Dataset entries:
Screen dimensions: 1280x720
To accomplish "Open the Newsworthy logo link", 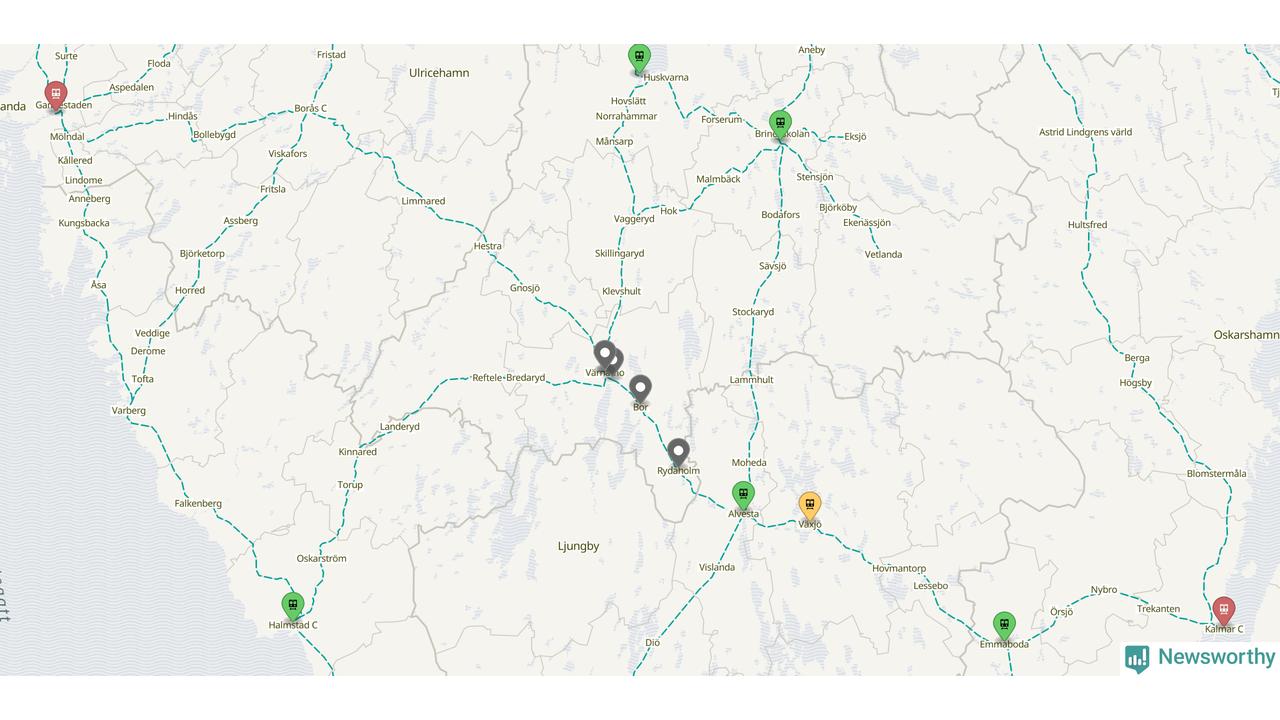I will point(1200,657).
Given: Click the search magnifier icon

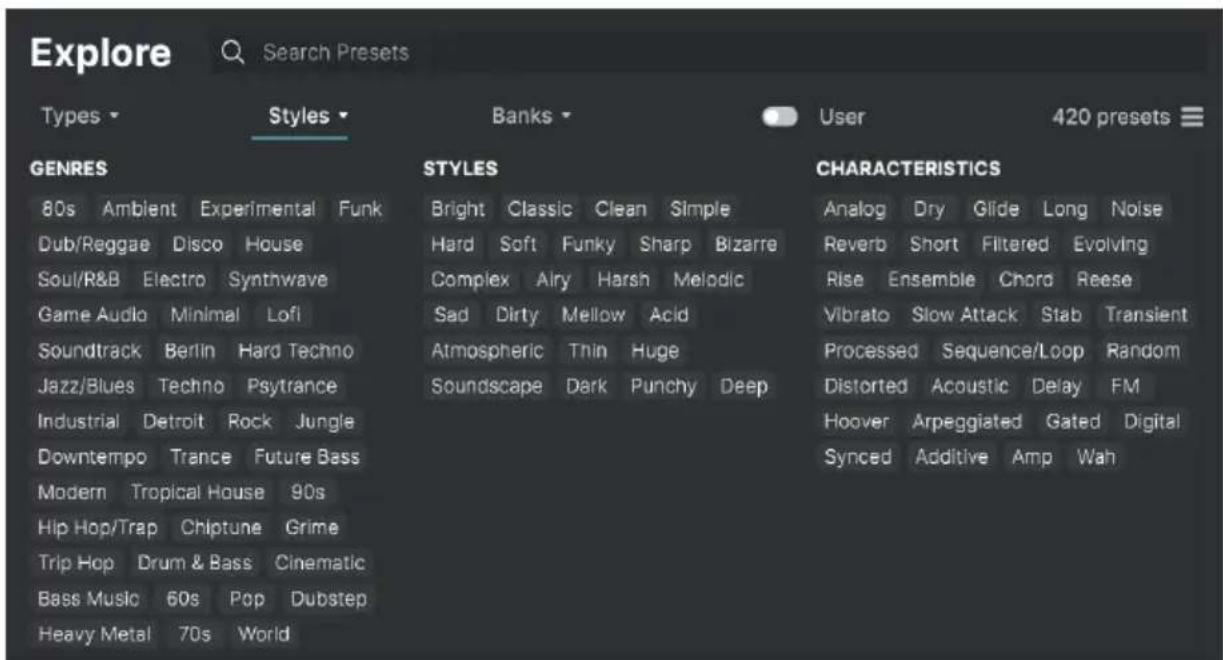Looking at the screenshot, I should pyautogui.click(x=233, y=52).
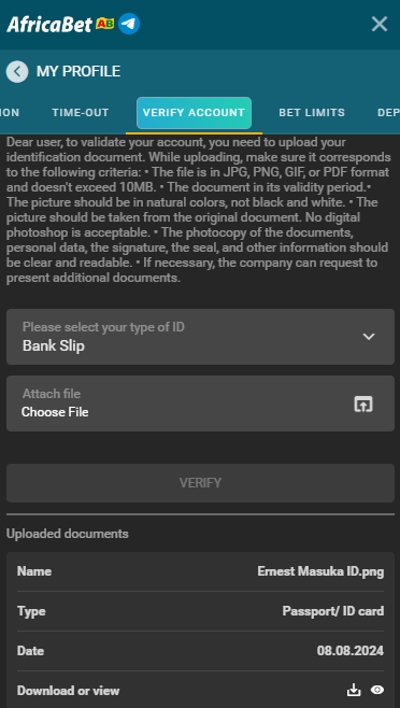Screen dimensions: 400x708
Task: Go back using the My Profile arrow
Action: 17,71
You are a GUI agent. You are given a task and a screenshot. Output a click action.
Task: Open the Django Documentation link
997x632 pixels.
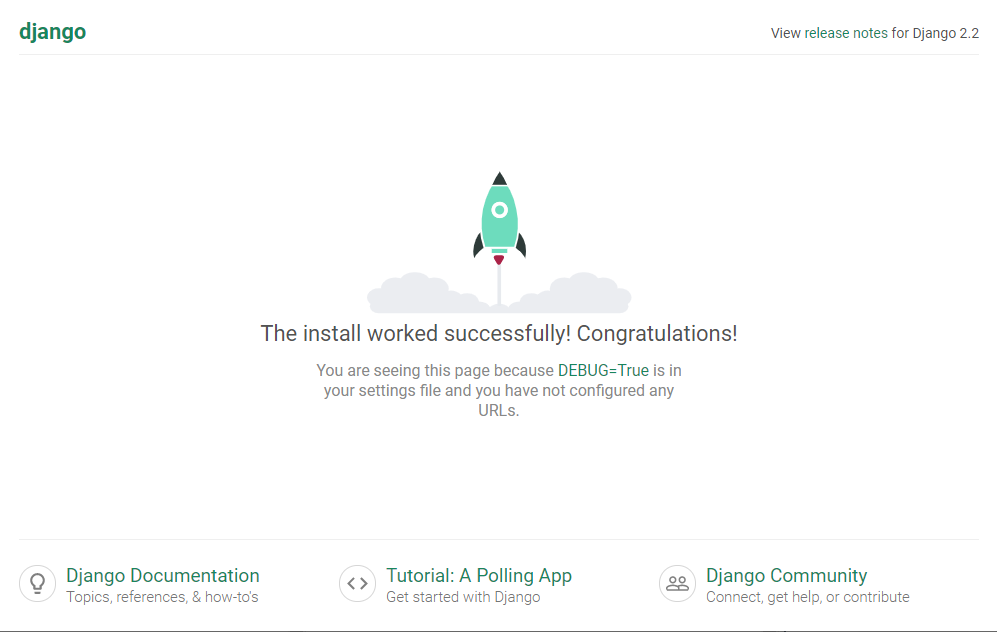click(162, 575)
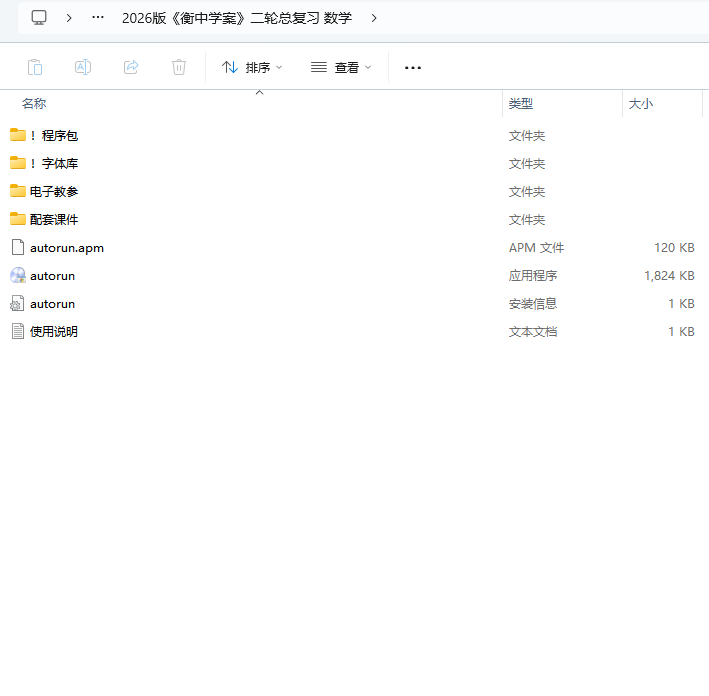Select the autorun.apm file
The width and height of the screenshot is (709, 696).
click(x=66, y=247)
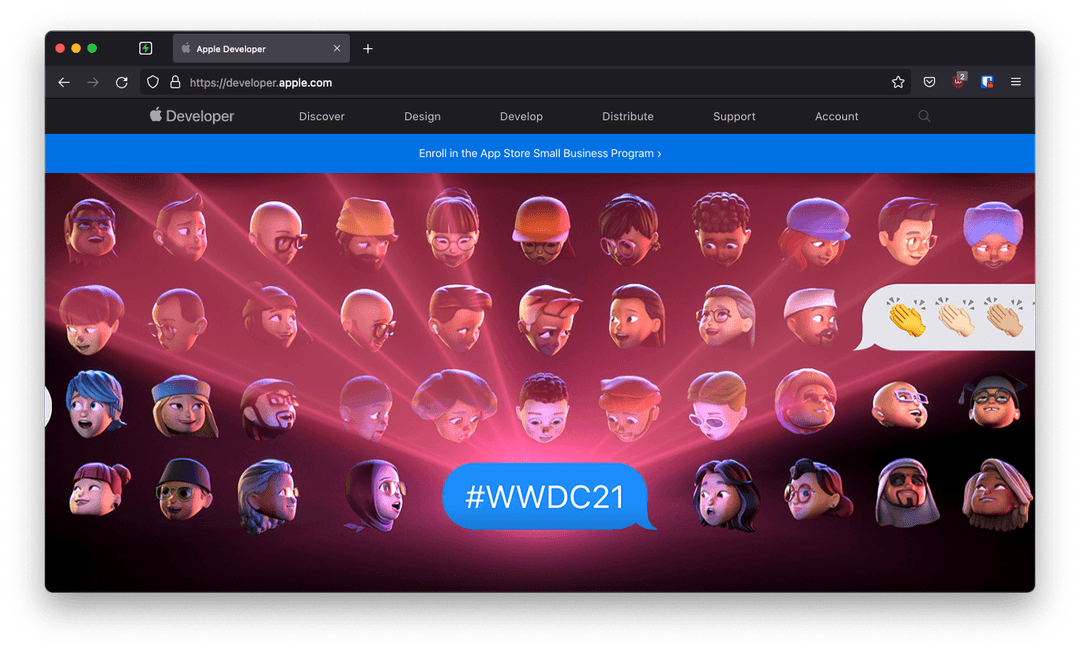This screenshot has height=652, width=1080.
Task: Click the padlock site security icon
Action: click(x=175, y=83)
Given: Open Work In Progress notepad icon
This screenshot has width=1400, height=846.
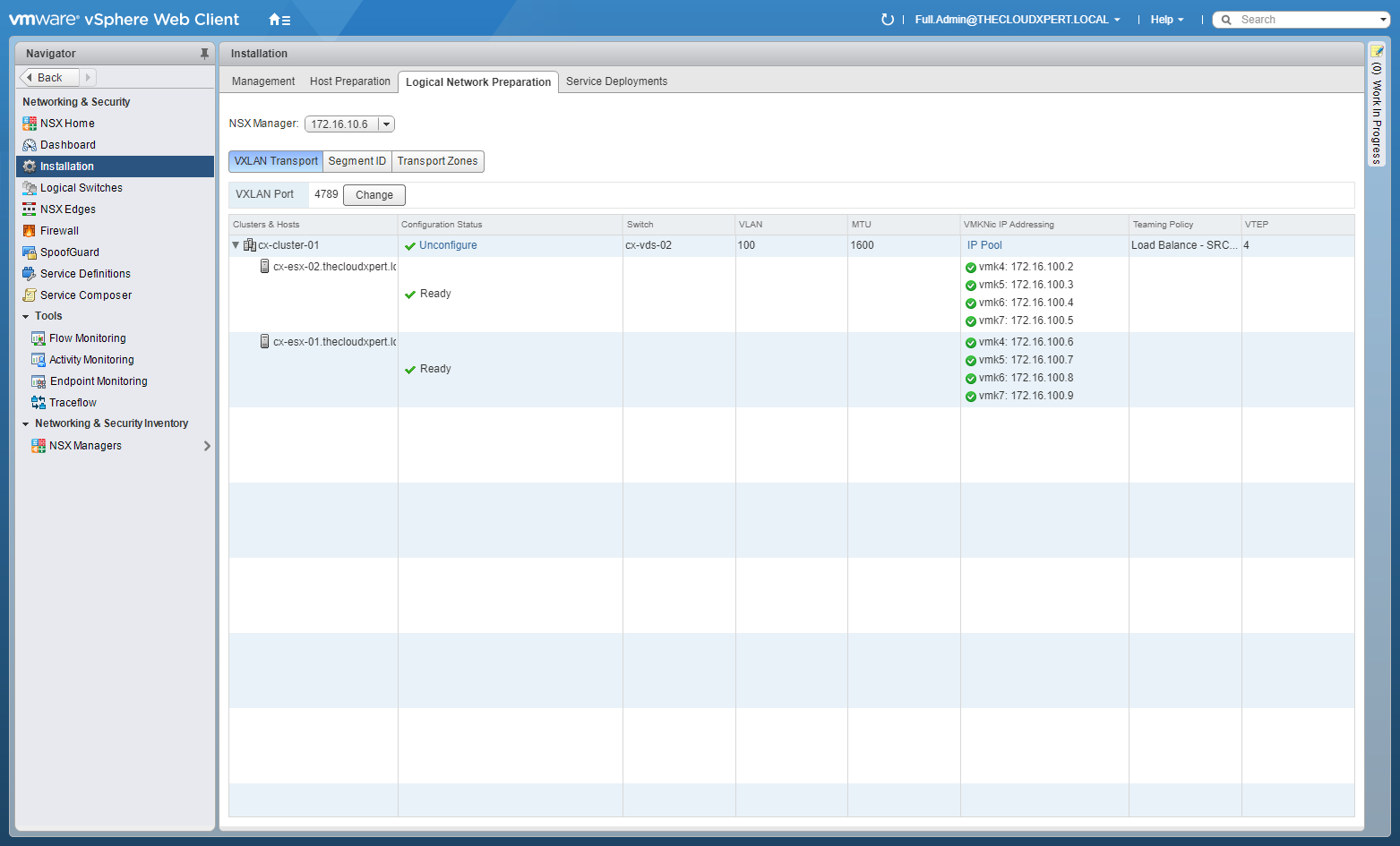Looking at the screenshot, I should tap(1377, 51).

→ TASK GOAL:
At the line containing "997x632 pixels.", begin reproducing the entries word for word, and continue through their last line. Leave out the pictures.

→ OUTPUT OF THE EXERCISE:
997x632 pixels.
click(162, 575)
Select the autorun.apm file
The width and height of the screenshot is (709, 696).
click(x=66, y=247)
This screenshot has height=652, width=1080.
Task: Click the padlock site security icon
Action: click(x=175, y=83)
Given: Open Work In Progress notepad icon
This screenshot has width=1400, height=846.
Looking at the screenshot, I should tap(1377, 51).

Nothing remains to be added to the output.